(EXERCISE OBJECTIVE):
Could you rewrite the records from the line containing "You are a computer-use agent." through the end of the records, inclusive, with "tab switcher" replaced by "tab overview" and everything else unchanged? Leave the pictures out of your answer.

■ ■ ■ ■ ■

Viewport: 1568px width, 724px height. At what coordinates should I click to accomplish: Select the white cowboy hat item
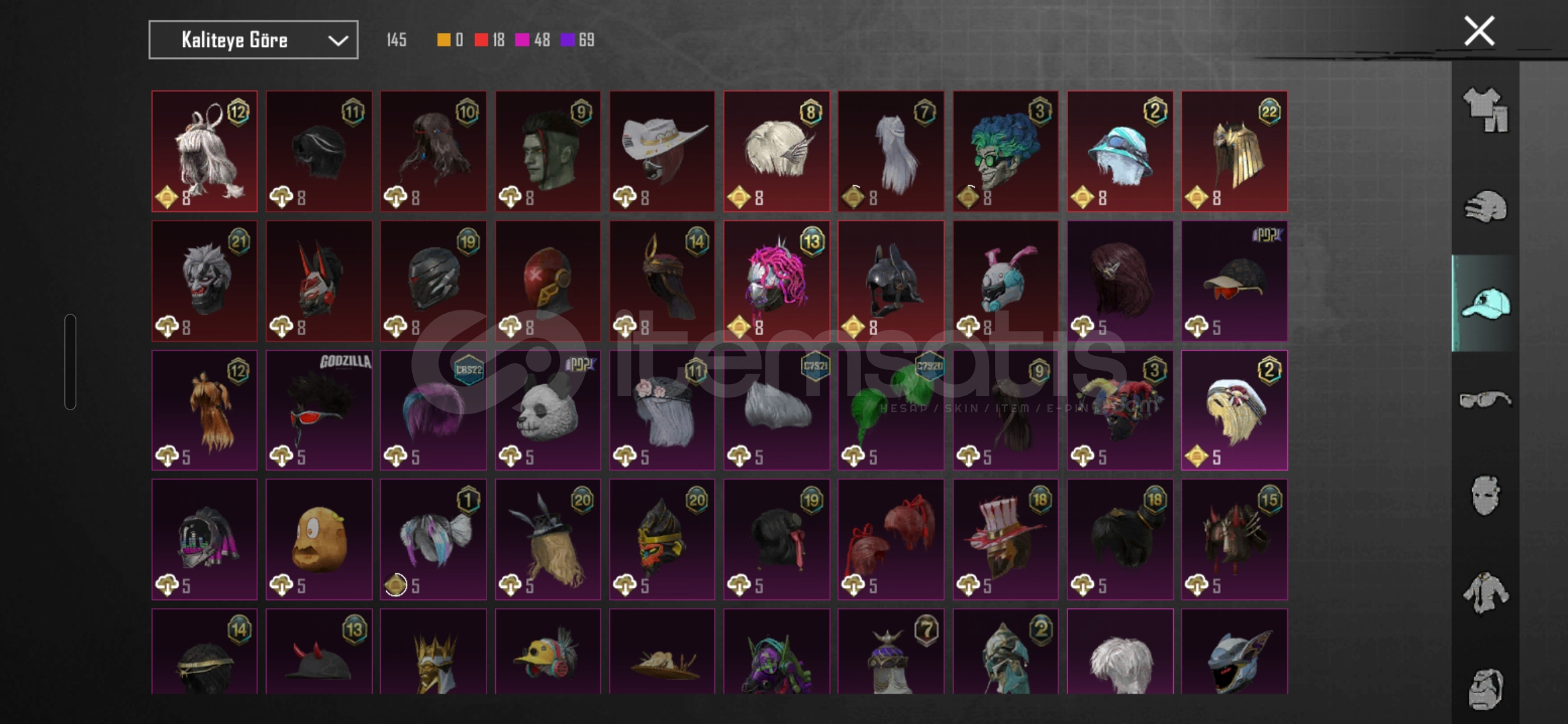662,152
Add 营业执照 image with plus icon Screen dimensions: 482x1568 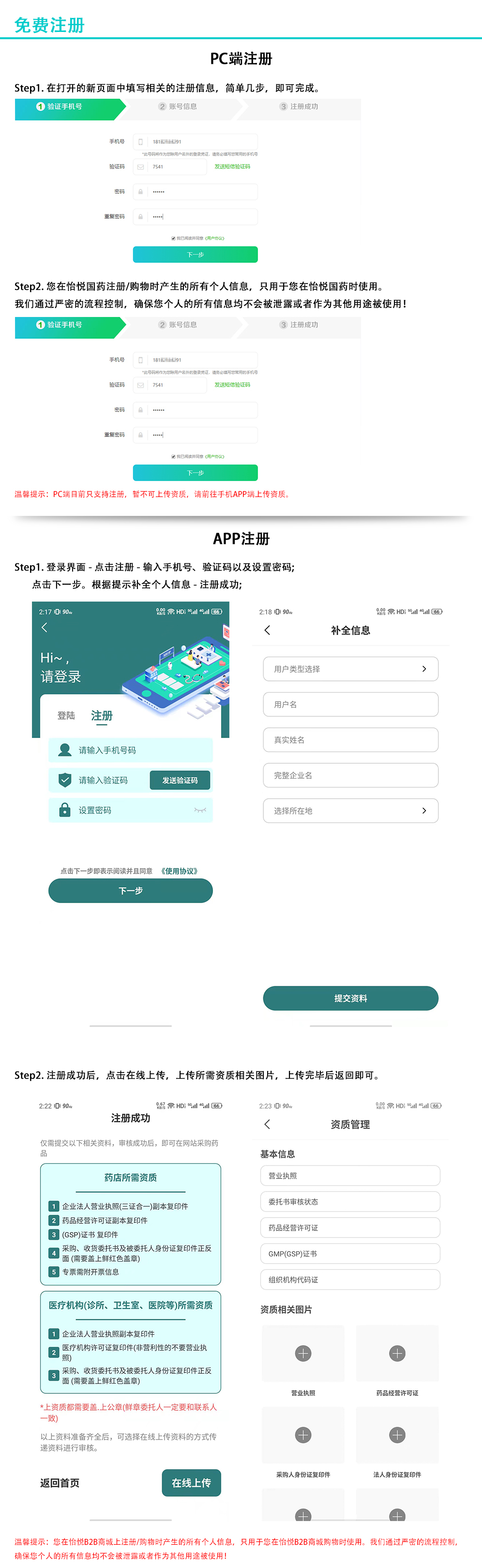coord(303,1353)
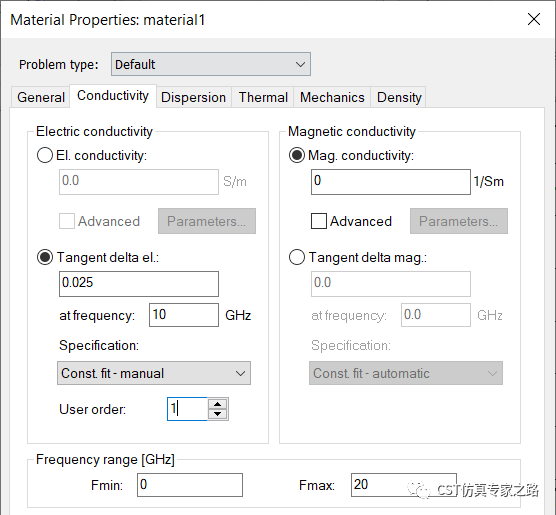Select the Tangent delta mag. radio button
556x515 pixels.
click(x=297, y=257)
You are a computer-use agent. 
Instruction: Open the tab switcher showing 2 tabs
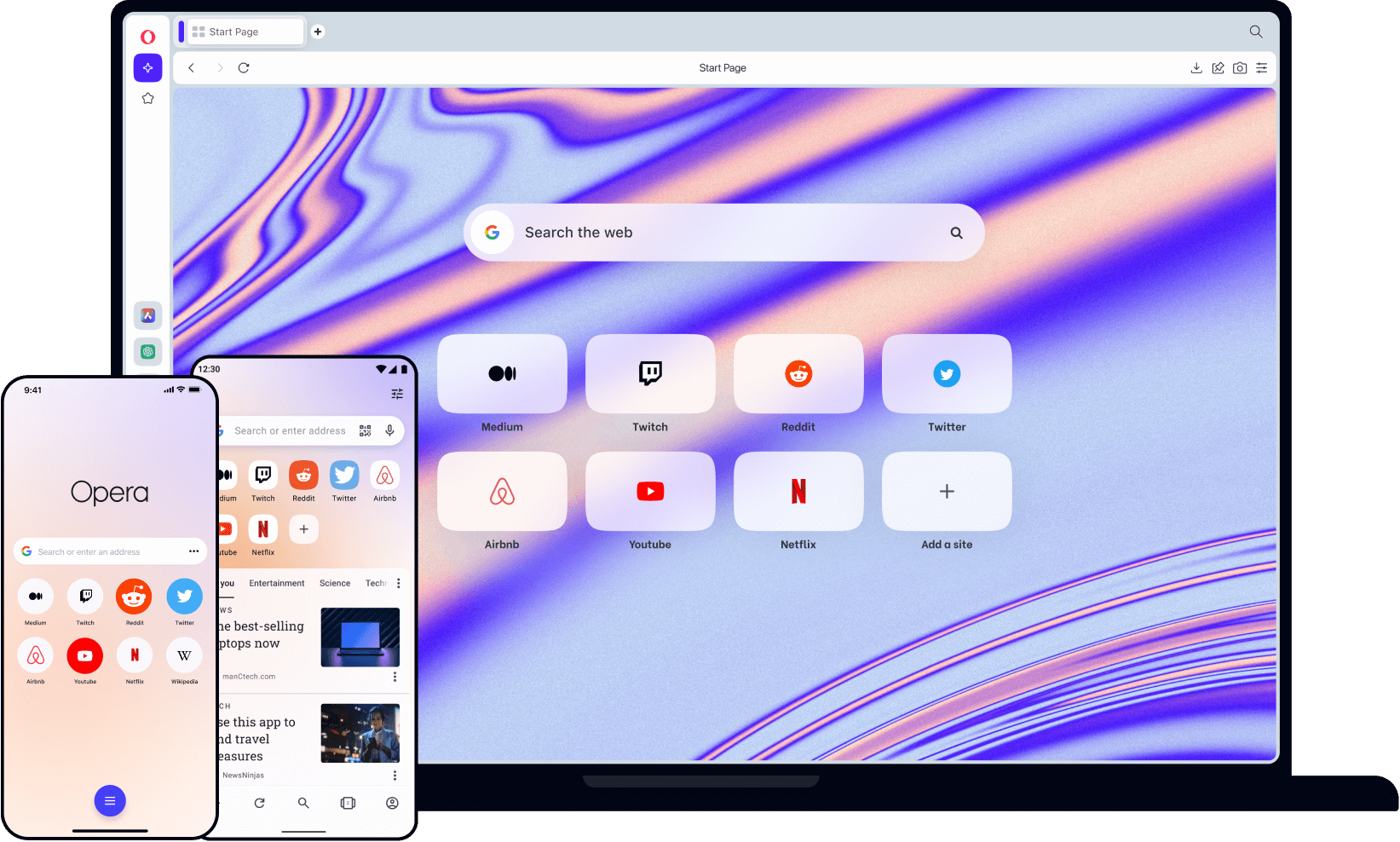click(348, 803)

■ ■ ■ ■ ■

(RESULT):
You are a computer-use agent. 
Instruction: Open the tab overview showing 2 tabs
click(348, 803)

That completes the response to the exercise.